Blood, the most obvious reference point, is ever-present in her use of red.  But also, in Chinese, Korean and Japanese belief systems, the red thread of fate, or of marriage (and so interpersonal connections, is a staple.   Eternity and the unfathomable night sky are conjured in her use of black.  While white is Japan’s polar opposite of the Western “colour” of mourning. 

Shiota is an artist who has overcome personal and national boundaries and worked her way to the core of what it means to be human.  She emerged from a period of stasis in her study of painting while on a student exchange to the Canberra School of Art in 1994.  Her performance Becoming Painting proved a watershed in opening up possibilities for giving expression to the inner life: she dreamed that she was in a painting and, the next day, wrapped herself in canvas and red paint, poisoning herself in the process but gaining her direction in art.

Thus Absence Embodied is the visual expression of her experience of having one’s body subjected to analysis and procedures, inducing a state of being dis-embodied, where the inner capillaries, organs and bones compete with a sense of body as defined by its outer shell. This line of investigation has introduced notions of the body as an effigy or a second skin. This ‘second skin’ concept has found some extraordinary expressions, including a series of dresses, some extending to the ground from a fourth storey window (see here: https://www.chiharu-shiota.com/dialogue-with-absence-jp-1) and others (Memory of Skin https://www.chiharu-shiota.com/memory-of-skin-jp ) soiled with mud and subjected to ineffectual cleansing.

When she was nine, Shiota saw the burnt-out, soundless remains of her neighbour’s piano after a house fire.  The image stayed with her.  Now, it has inspired a haunting new work, rendered in her preferred medium, webs of twisted thread.  Emitting from a cast iron piano in the centre of the space, like a visual manifestation of sound, a complexity of white threads entangles hundreds of sheets of paper.  From afar, it’s a hurricane in a printworks.  Look closely and you’ll see that each sheet is uniquely printed with writing and score.

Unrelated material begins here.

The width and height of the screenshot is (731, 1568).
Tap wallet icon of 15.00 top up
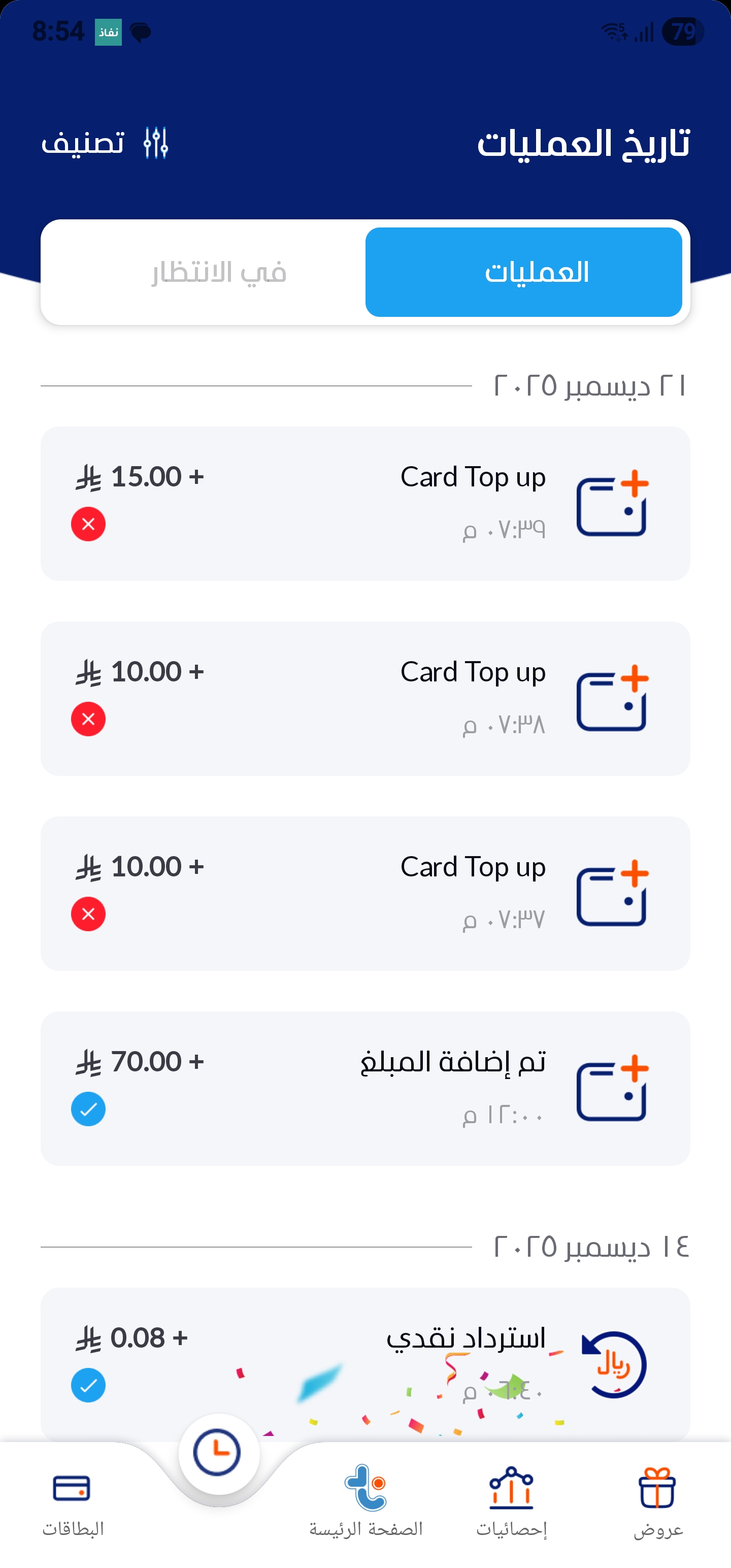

‘Beyond Time’ – an immersive installation spun from the flagstones to the rafters in the deconsecrated, 18th-century chapel at Yorkshire Sculpture Park – is divergent from Shiota’s previous works, in that it uses pure, white thread instead of the gothic reds and blacks she earlier favoured.  Traditionally, white represents mourning in Japan, but for Shiota, it has a connection to ‘eternity’; her belief that entering into death is just another phase of being.

It was the chapel’s absence of a musical instrument that first inspired Shiota to create the installation, and the silence of the space remains tangible.  There’s rigidity in the unplayable black steel keys of the piano; a quietude from the visitors contemplatively milling, stillness in the papers that are snapshot-suspended, mid-flight.  This silence adds to the performative quality of the installation.  Trained by Marina Abramović in Berlin, Shiota began her career as a performance artist, inspirations from which linger in the webs – a sensory explosion.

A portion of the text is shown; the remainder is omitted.